Japan |
|
|
Last reviewed: 17 October 2008 |
GDP: US$ 4,381 billion (2007 est.)
GDP per head: US$ 34,296 (2007 est.)
Annual Growth: +2.1% (2007 est.)
Inflation: 0.0% (2007 est.)
Major Industries: High-tech electronic products, motor vehicles, office machinery, chemicals.
Major trading Partners: US, EU, China, Taiwan, South Korea, Saudi Arabia, Australia and Thailand
Aid & development: ODA disbursement in 2006 was US$ 7.8bn
Exchange rate: £1 = 236 Yen (2007 average)
The post-war Japanese economy experienced rapid growth, expanding ten-fold from 1955 to 1990 allowing living standards to catch up and surpass those of established Western economies. A number of factors, including low interest rates, banking deregulation and sudden appreciation of the yen, resulted in a stock market and real-estate bubble in the late 1980s. At the end of 1989 the bubble burst; since then stock prices have fallen as much as 75 percent and the value of commercial land in Tokyo is down 85 percent.
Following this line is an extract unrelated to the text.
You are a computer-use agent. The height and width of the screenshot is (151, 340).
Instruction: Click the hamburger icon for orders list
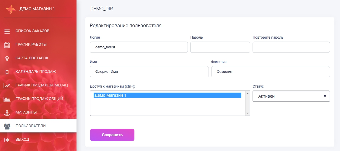click(7, 31)
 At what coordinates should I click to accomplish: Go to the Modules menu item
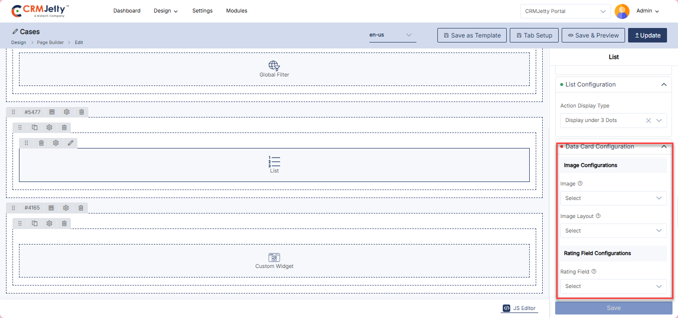coord(237,11)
The economy then stagnated for more than a decade due to sluggish consumption and weak investment as excesses from the 1980s unwound and Japan adjusted to Asian industrialisation and globalisation. A particular hindrance was the lingering non-performing loan problem that prolonged the life of the weakest companies and hampered economic recovery. Through the 1990s, the Government utilised huge fiscal and monetary stimuli to try to kickstart the economy. During Prime Minister Koizumi's term in office, there was a greater focus on structural reforms in the corporate and public sectors to lift Japan out of its economic malaise, culminating in the passing of legislation to privatise Japan Post, by some measures the largest financial institution in the world.
The economy recovered strongly with its expansion lasting as long as the longest previous expansion, which ended in 1970. Booming exports and business investment and solid growth in private consumption initially drove this, but increasingly, the domestic private sector then took over from exports as the main driver for growth. The economy seemed to be close to achieving self-sustaining growth. But growth has slowed recently and the Government put together a stimulatory package, including a 1.8 trillion-yen supplementary budget, in late August. The Government has signalled that it might introduce further stimulatory measures because recent financial turmoil has hit confidence and reduced demand.
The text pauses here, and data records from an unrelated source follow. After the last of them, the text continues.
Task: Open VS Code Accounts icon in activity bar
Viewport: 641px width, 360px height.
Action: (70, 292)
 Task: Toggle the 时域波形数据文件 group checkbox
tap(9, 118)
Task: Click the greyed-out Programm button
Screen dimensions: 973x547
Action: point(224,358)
Japan has the world's fastest ageing population thanks to the highest life expectancy in the world and a low birth rate. As a result, the population has started to shrink. The working-age population is forecast to contract by almost 20 percent over the next two decades if current trends continue. This presents significant challenges - all too familiar in Europe - for the provision of pensions and healthcare in the future.